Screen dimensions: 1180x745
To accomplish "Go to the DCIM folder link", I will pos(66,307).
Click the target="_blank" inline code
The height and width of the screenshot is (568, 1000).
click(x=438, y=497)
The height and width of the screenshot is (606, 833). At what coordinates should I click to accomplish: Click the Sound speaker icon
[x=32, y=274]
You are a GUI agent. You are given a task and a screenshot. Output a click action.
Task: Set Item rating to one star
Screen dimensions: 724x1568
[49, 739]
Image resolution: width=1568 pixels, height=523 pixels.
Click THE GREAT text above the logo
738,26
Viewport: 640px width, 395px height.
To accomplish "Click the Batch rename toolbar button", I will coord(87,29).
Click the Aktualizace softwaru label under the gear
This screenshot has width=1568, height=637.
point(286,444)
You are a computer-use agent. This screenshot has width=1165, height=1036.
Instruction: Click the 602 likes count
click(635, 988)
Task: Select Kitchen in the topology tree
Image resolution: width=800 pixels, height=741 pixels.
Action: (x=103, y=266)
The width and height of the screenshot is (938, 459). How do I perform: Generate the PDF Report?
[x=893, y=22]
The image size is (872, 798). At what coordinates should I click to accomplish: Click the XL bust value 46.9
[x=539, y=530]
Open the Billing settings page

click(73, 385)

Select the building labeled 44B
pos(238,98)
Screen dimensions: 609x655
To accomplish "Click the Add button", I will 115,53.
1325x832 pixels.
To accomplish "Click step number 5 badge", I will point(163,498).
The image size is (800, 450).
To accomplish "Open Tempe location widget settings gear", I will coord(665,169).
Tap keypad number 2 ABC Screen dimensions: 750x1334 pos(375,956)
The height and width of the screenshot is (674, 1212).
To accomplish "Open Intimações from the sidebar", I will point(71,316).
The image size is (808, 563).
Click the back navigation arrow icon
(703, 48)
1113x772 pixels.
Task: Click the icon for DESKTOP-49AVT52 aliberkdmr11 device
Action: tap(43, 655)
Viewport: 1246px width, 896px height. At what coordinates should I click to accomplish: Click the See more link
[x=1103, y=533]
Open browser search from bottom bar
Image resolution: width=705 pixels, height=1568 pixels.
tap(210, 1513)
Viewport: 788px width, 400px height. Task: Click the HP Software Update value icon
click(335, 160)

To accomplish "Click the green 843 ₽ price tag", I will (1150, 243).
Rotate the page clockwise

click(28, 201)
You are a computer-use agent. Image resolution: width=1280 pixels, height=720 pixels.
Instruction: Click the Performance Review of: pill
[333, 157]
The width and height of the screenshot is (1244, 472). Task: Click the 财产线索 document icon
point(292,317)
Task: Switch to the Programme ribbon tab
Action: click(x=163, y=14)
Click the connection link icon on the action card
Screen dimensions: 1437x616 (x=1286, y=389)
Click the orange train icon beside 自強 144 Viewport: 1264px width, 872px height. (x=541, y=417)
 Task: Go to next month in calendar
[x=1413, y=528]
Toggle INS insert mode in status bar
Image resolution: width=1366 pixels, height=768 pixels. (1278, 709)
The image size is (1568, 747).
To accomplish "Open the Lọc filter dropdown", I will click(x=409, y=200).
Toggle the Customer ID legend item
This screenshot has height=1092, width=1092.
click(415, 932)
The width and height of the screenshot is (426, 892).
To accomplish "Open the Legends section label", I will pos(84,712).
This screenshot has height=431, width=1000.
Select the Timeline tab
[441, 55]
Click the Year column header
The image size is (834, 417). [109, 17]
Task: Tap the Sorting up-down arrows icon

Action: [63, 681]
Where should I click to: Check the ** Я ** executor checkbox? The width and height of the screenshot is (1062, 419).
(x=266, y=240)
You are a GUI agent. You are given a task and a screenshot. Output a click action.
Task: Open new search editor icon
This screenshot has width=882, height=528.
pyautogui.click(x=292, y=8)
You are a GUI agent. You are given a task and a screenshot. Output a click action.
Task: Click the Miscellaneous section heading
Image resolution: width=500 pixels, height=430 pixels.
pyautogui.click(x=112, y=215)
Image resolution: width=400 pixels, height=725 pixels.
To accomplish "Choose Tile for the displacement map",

_Your objective:_
Using the material above, write out each entry again with nothing changed.

_Result below:_
Screen dimensions: 1180x745
To accomplish "Go to the DCIM folder link", I will pos(66,307).
Click the target="_blank" inline code
The height and width of the screenshot is (568, 1000).
click(x=438, y=497)
The height and width of the screenshot is (606, 833). At what coordinates should I click to accomplish: Click the Sound speaker icon
[x=32, y=274]
You are a GUI agent. You are given a task and a screenshot. Output a click action.
Task: Set Item rating to one star
Screen dimensions: 724x1568
[49, 739]
Image resolution: width=1568 pixels, height=523 pixels.
Click THE GREAT text above the logo
738,26
Viewport: 640px width, 395px height.
To accomplish "Click the Batch rename toolbar button", I will coord(87,29).
Click the Aktualizace softwaru label under the gear
This screenshot has width=1568, height=637.
point(286,444)
You are a computer-use agent. This screenshot has width=1165, height=1036.
Instruction: Click the 602 likes count
click(635, 988)
Task: Select Kitchen in the topology tree
Image resolution: width=800 pixels, height=741 pixels.
Action: (x=103, y=266)
The width and height of the screenshot is (938, 459). How do I perform: Generate the PDF Report?
[x=893, y=22]
The image size is (872, 798). At what coordinates should I click to accomplish: Click the XL bust value 46.9
[x=539, y=530]
Open the Billing settings page

click(73, 385)

Select the building labeled 44B
pos(238,98)
Screen dimensions: 609x655
To accomplish "Click the Add button", I will 115,53.
1325x832 pixels.
To accomplish "Click step number 5 badge", I will point(163,498).
The image size is (800, 450).
To accomplish "Open Tempe location widget settings gear", I will coord(665,169).
Tap keypad number 2 ABC Screen dimensions: 750x1334 pos(375,956)
The height and width of the screenshot is (674, 1212).
To accomplish "Open Intimações from the sidebar", I will point(71,316).
The image size is (808, 563).
Click the back navigation arrow icon
(703, 48)
1113x772 pixels.
Task: Click the icon for DESKTOP-49AVT52 aliberkdmr11 device
Action: tap(43, 655)
Viewport: 1246px width, 896px height. At what coordinates should I click to accomplish: Click the See more link
[x=1103, y=533]
Open browser search from bottom bar
Image resolution: width=705 pixels, height=1568 pixels.
tap(210, 1513)
Viewport: 788px width, 400px height. Task: Click the HP Software Update value icon
click(335, 160)

To accomplish "Click the green 843 ₽ price tag", I will (1150, 243).
Rotate the page clockwise

click(28, 201)
You are a computer-use agent. Image resolution: width=1280 pixels, height=720 pixels.
Instruction: Click the Performance Review of: pill
[333, 157]
The width and height of the screenshot is (1244, 472). Task: Click the 财产线索 document icon
point(292,317)
Task: Switch to the Programme ribbon tab
Action: click(x=163, y=14)
Click the connection link icon on the action card
Screen dimensions: 1437x616 (x=1286, y=389)
Click the orange train icon beside 自強 144 Viewport: 1264px width, 872px height. (x=541, y=417)
 Task: Go to next month in calendar
[x=1413, y=528]
Toggle INS insert mode in status bar
Image resolution: width=1366 pixels, height=768 pixels. (1278, 709)
The image size is (1568, 747).
To accomplish "Open the Lọc filter dropdown", I will click(x=409, y=200).
Toggle the Customer ID legend item
This screenshot has height=1092, width=1092.
click(415, 932)
The width and height of the screenshot is (426, 892).
To accomplish "Open the Legends section label", I will pos(84,712).
This screenshot has height=431, width=1000.
Select the Timeline tab
[441, 55]
Click the Year column header
The image size is (834, 417). [109, 17]
Task: Tap the Sorting up-down arrows icon

Action: [63, 681]
Where should I click to: Check the ** Я ** executor checkbox? The width and height of the screenshot is (1062, 419).
(x=266, y=240)
You are a GUI agent. You are given a task and a screenshot. Output a click action.
Task: Open new search editor icon
This screenshot has width=882, height=528.
pyautogui.click(x=292, y=8)
You are a GUI agent. You are given a task and a screenshot. Output a click action.
Task: Click the Miscellaneous section heading
Image resolution: width=500 pixels, height=430 pixels.
pyautogui.click(x=112, y=215)
Image resolution: width=400 pixels, height=725 pixels.
To accomplish "Choose Tile for the displacement map",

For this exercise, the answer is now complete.